5部作の後、数年間で【仁義なき戦い】というネームの入った作品は4つもある。

【その後の仁義なき戦い】は監督が工藤栄一だし、内容も本編とは全く関係のない、言ってみれば青春映画の秀作。
メインキャストに松方弘樹が入ってるところにちょっと違和感があるけどこの作品は大好きだ。

で、
深作の手になる【新・仁義なき戦い】シリーズが3本。
5部作と重複するエピソードがあったりするけど、キャストが違ったり脚本のアレンジが変ってたりして、【仁義なき戦い】とは別物的な扱い、評価、みたいなんだけど、

いやいや、これがどうして。
5部作ではキャスティングされなかった若山富三郎、山崎努、藤岡琢也、松原智恵子なんて人達も観てて楽しいんだけど、

何より、深作がこの3作では好き勝手やってる風な感じで、邦画オタクが深作を語ると【人斬り与太】
なんてのが深作だ、なんてのが定番で、
そんな【人斬り与太】の匂いがする作品ではある。

僕は【人斬り与太】の深作の良さは認めるけど、あくまで低予算っていう枷の中で発現しえた、当時においてのアヴァンギャルド的な
そんな印象だけをスープアップしてる評価に過ぎないと思うよ。

完成された最終的な形としては、映画作品的にはやっぱり【仁義なき戦い】を最上としておかしくないだろう。

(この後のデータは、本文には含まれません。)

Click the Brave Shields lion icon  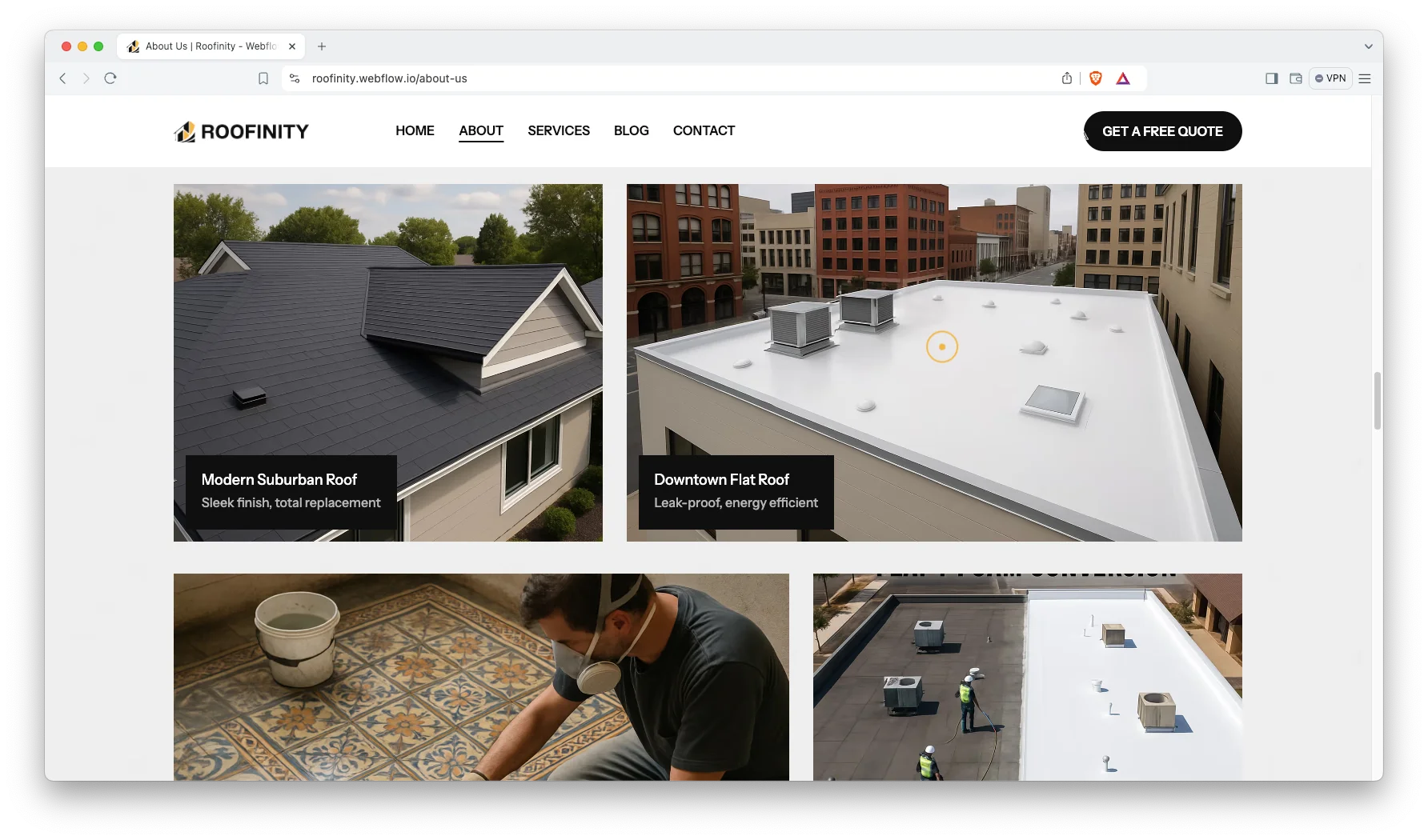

深作本人も、作品に取り組む姿勢は先の権力への反発やら、既成概念へのアンチテーゼやら、大人への不信感やら、
そんなベースは色濃く抱擁してはいても、メジャー監督の地位、有名女優との浮名、とか、
人間的な、下世話的な、
そんな嗜好も確かに有する監督ではあったと思うし。

まあ、それはさておきオキマサヤ。

かけそばを食べるのに早速【鬼おろし】を試してみた。
念の為、フツーの大根おろし器でもおろして比較しようという、壮大なプランだ。

で、
結構力が要るんだよ、【鬼おろし】。
確かにおろしは荒いので仕方ないんだろうけど、ポツポツと小さい固まりが発生する。
本家の竹製ではなく、プラスティック製だからか?

味は、ぅーん、フツーのに比べてやや甘みが増してるような気はするんだけど、期待したほどの差はないなあ。
何だか釈然としない。
やっぱり竹製の鬼おろしを買ってみようかなあ。